Desde su llegada, al principio del verano, los días se le iban trabajando. Había estudiado Ingeniería Hidráulica en la prestigiosa Universidad de Padova, de donde era y donde seguían viviendo sus padres. Se consideraba afortunado por haber pasado los años de universidad en familia. Nunca había echado en falta mayor autonomía pues tenía toda la que necesitaba. Sacaba muy buenas notas, así que tenía plena libertad. Cuando terminó los estudios de postgrado había trabajado en una empresa de ingeniería de Padova. Su proyecto más ambicioso había sido la renovación de la red alcantarillado de la ciudad. Justo después había ganado una beca para realizar la tesis en el “Centro de experimentación hidráulica”, perteneciente al “Magistrado para el agua de Venezia”. La ciudad se hundía sin remedio y los ingenieros cargaron sobre sí mismos la misión de preservar los pequeños pedazos de tierra sobre la laguna del Adriático.

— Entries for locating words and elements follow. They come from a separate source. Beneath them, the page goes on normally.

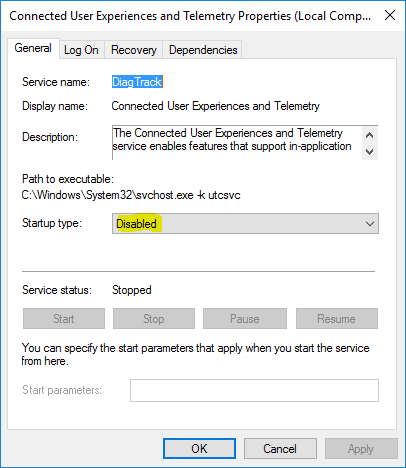Click the Resume service button
Screen dimensions: 406x468
[337, 319]

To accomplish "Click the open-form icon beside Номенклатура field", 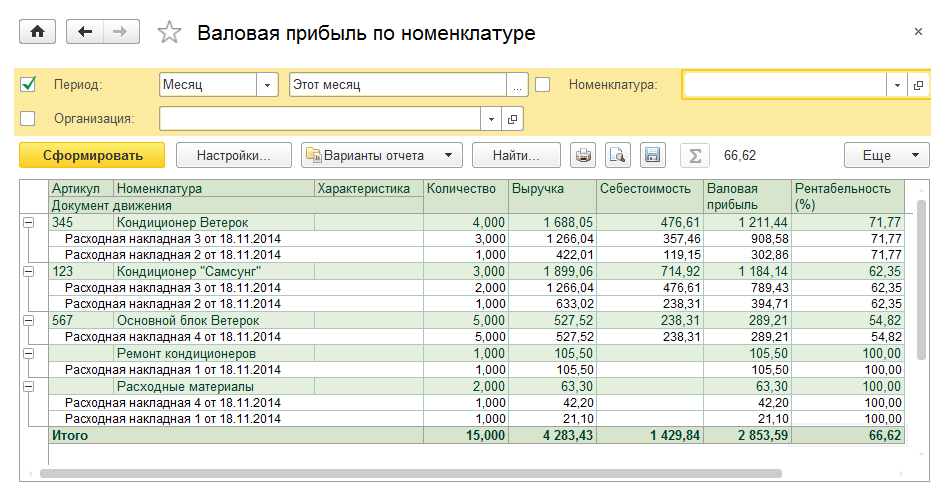I will pos(918,85).
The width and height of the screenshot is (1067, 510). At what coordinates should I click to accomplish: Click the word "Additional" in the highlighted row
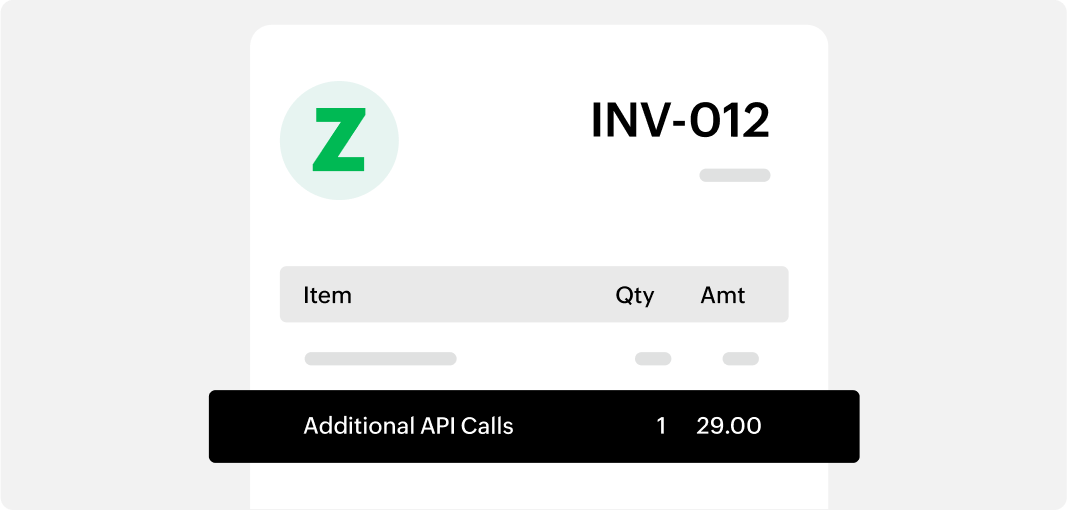click(352, 426)
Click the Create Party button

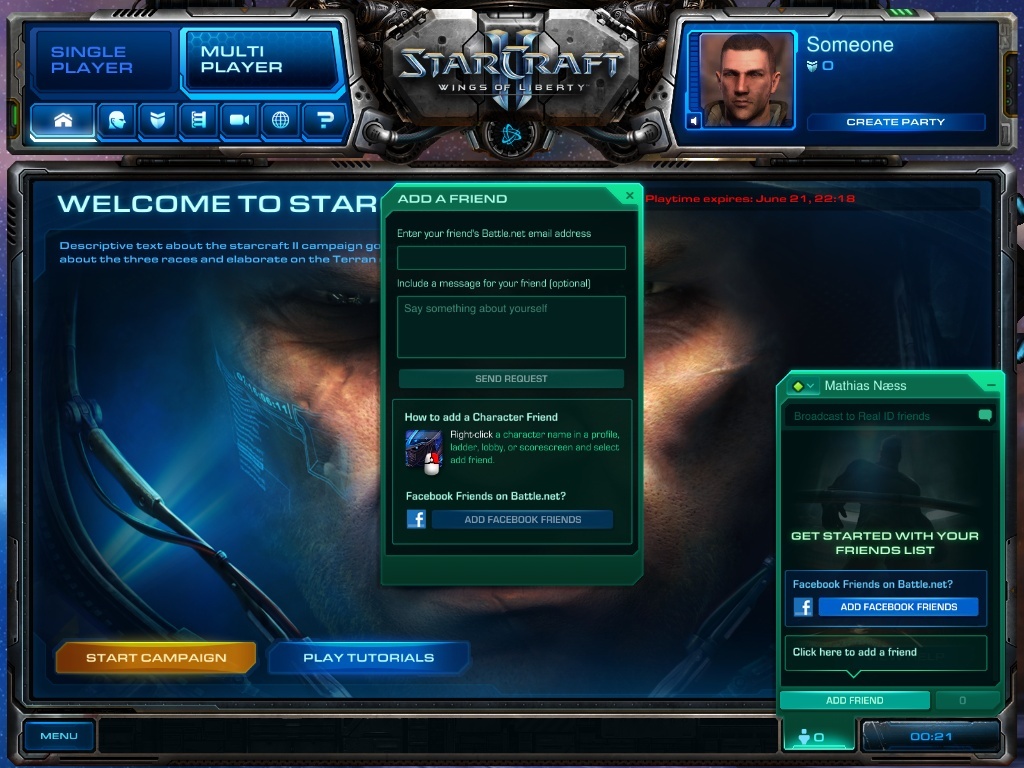[895, 122]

Habían zonificado las calles con mapas de colores con los que guiaban a todos para sortear el agua invasora. Los llenaban de flechas y calculaban los calados de inundación de cada zona para encargar la construcción de tablones elevados y otros útiles adecuados. A esas les llamaban medidas correctoras. Pero las más importantes, las que iluminaban el futuro, eran las medidas preventivas. El proyecto Moisés recogía éstas. Pretendía la construcción de una serie de diques que resguardasen el corazón de la ciudad de las mareas, del oleaje y sus molestias. En aquel momento el más importante estaba en fase de diseño. Había muchos modos de disponerle y podía adoptar distintas formas.

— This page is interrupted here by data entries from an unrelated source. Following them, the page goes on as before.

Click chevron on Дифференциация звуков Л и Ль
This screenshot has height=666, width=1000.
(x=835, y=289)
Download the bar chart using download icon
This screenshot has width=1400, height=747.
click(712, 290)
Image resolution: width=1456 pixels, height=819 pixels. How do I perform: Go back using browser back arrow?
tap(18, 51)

Marco había sido contratado por el “Magistrado para el agua de Venezia” para el proyecto de diseño de uno de los diques. El proyecto iba a suponer la tesis doctoral para el joven. Al principio había pasado dieciocho meses en el Centro experimental para modelos hidráulicos de Voltabarozzo, en Padova. Cuando el proyecto estaba lo suficientemente avanzado le habían desplazado a Venecia para pulir los últimos detalles en un laboratorio más pequeño, destinado exclusivamente al proyecto que se había montado allí. El laboratorio tenía maquetas de la ciudad a distintas escalas: uno a sesenta para los trabajos previos y uno a diez para la ingeniería de detalle. La maqueta en la que Marco trabajaba tenía un ingenioso circuito que, por medio de bombas, reproducía las mareas con calados de inundación que conservaban la misma escala que el conjunto. El efecto era real y ayudaba a predecir lo que los venecianos harían al día siguiente, como iban a proteger sus negocios o la forma en la que los turistas escaparían de la plaza San Marcos. La tesis doctoral de Marco consistía en disponer distintas soluciones de los diques de contención y probar el alcance de su efecto beneficioso en los canales, calles, campos y campiellis, en los portales y hoteles, para turistas y paisanos.

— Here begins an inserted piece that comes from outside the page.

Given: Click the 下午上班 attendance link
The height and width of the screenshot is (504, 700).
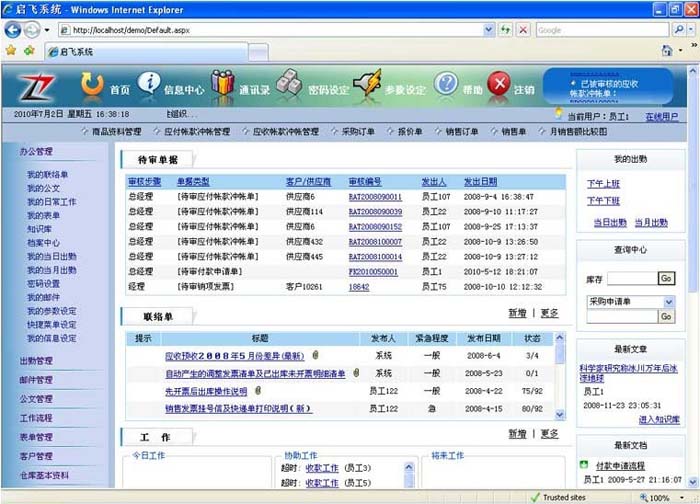Looking at the screenshot, I should pyautogui.click(x=603, y=184).
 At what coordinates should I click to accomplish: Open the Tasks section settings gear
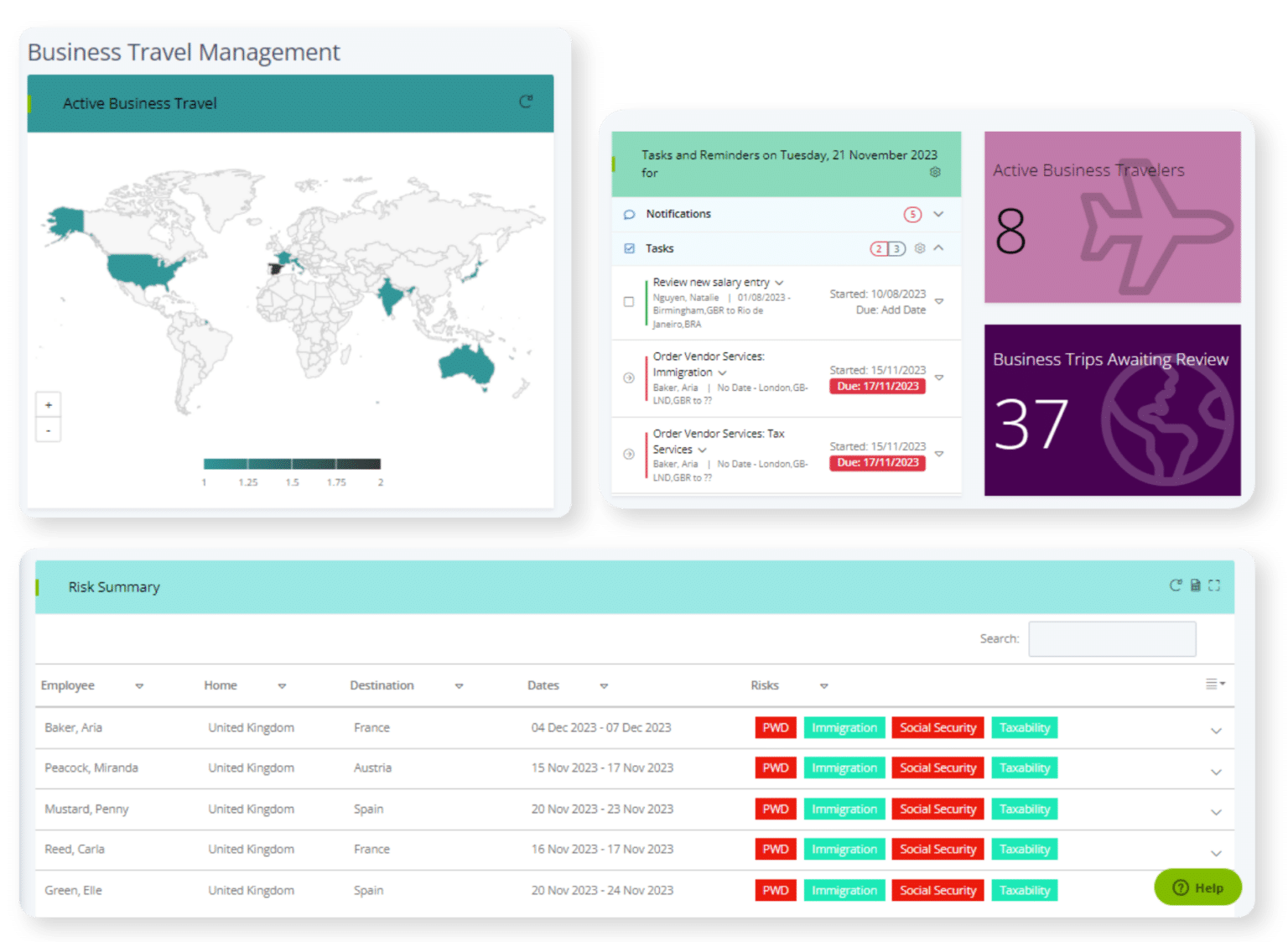[x=920, y=248]
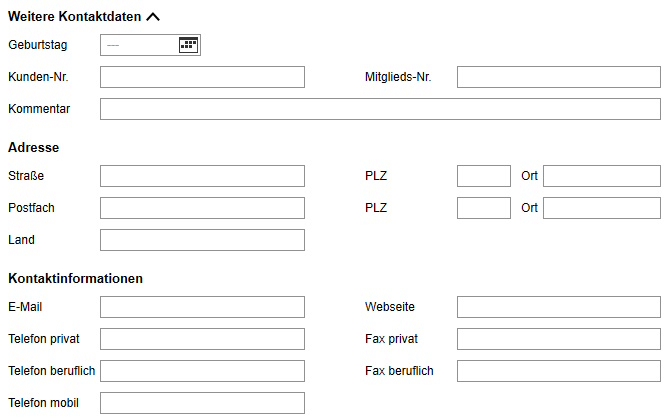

Trabajaba prácticamente todo el día, encerrado en el laboratorio, como si fuera un esclavo incansable al servicio de una tesis que prometía darle prestigio en toda la comunidad de ingenieros. Entre cálculos de calados y velocidades de ascenso del agua, daba la espalda a la realidad de la ciudad. Se afanaba sin descanso simulando con modelos físicos y numéricos, maquetas y programas matemáticos. A finales del verano se le complicó el ajuste de los parámetros de uno de los modelos matemáticos que usaban para contrastar con las maquetas del modelo físico. Por las tardes necesitaba salir del laboratorio, despejarse.

Dejó el “Centro de experimentación hidráulica” y se sumergió en las calles. Aún era verano, de acuerdo con fechas teóricas, pero ya una bruma invadía Venezia; sus calles y sotoportegos, los canales y las rías. La tarde tenía un color púrpura. Antes de abandonar el laboratorio cogió tres planos de una de las carpetas de su despacho y se enfrentó a la humedad tintineante de la ciudad. Eran planos de zonificación territorial de la ciudad con la previsión de las mareas del mes marcadas en líneas de colores. La leyenda del plano, situada sobre el cajetín, abajo, y a la derecha, indicaba la correspondencia entre los colores y los días y horas más señalados del mes. Caminó con ellos delante, con un bolígrafo sujeto entre su oreja morena y la gorra, roja aquel día.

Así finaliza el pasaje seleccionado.